Changing software without tests it quite the same — you might think you are doing the right thing, but you might be wrong.
Yes, just like little steps, there are changes that can be done safely without automatic tests, but most of the time they will be either trivial, or you won’t feel as comfortable making them. Checking manually if a minor change broke something is out of question – how many times did you change some misery thing and didn’t even bother checking it because it would take even longer than it took to make that change? “Knowing” it will work just fine. I know I did.

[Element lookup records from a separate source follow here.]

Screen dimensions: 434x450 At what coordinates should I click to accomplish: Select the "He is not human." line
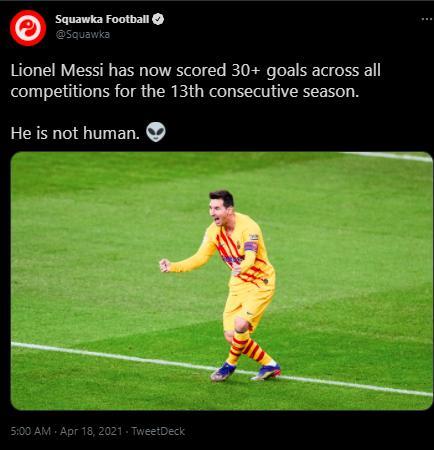pos(75,133)
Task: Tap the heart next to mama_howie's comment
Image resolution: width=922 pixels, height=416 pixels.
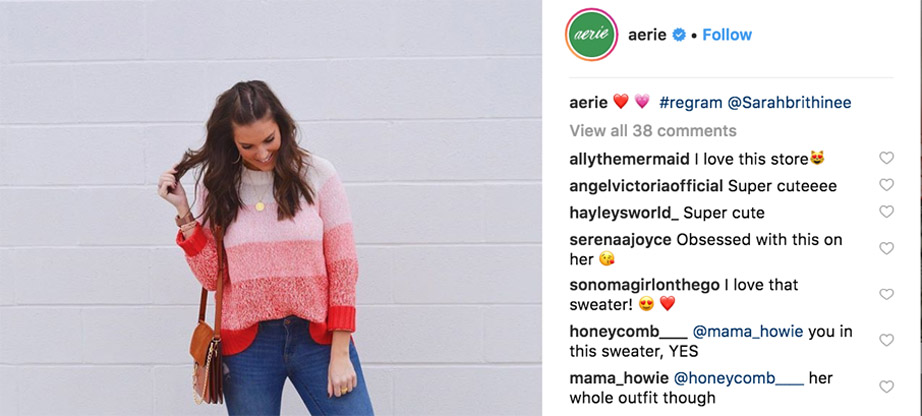Action: pos(886,387)
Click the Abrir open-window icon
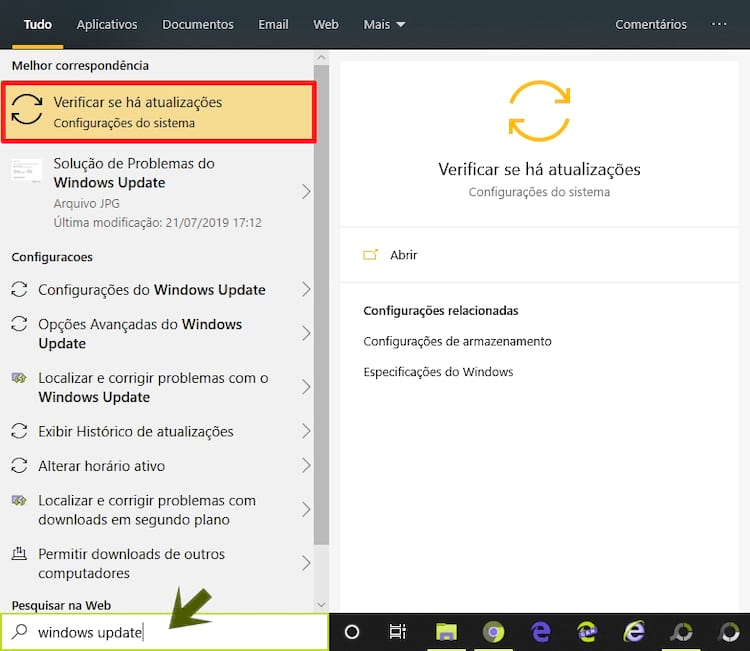Image resolution: width=750 pixels, height=651 pixels. coord(371,255)
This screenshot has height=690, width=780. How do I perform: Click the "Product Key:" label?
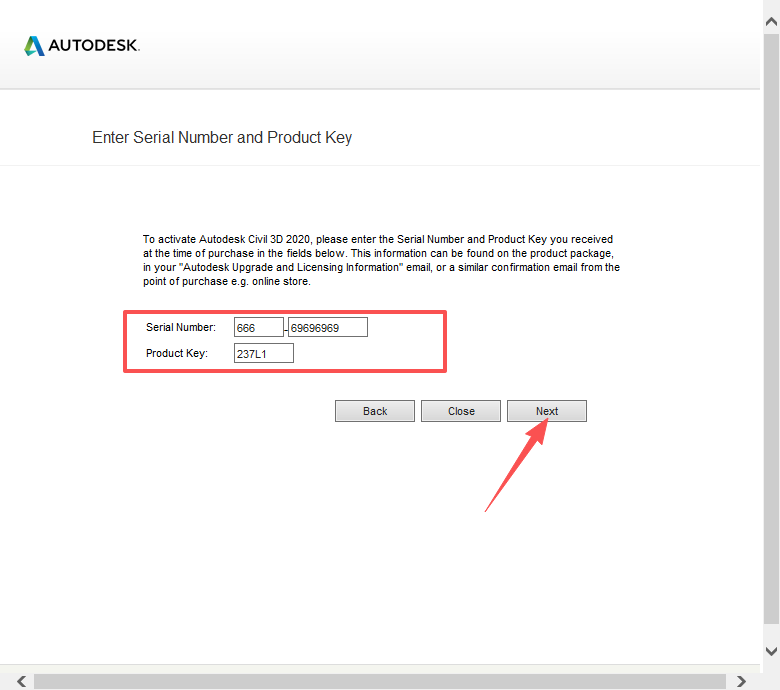[x=176, y=353]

Usually it really doesn’t do any damage, but there is that 1% when it does, and frankly, it is the only one that really counts. Would you really think your client cares if 99 times out of 100 you’ve safely extracted method and broke it just this one time with this really minor and easy to fix bug? No one really cares.
The Highest Level Automatic Testing
The first thing to do is to put some piece of code I wanted to change into a test harness. I’ve tried and it failed. Even when I was able to compile it, it would just crash after executing first lines of code and without tests in place I did not want to make any modifications in code to change that. It was already messed up, and I’d have surely mess it up even more, needless to say introduced some fresh bugs on the way.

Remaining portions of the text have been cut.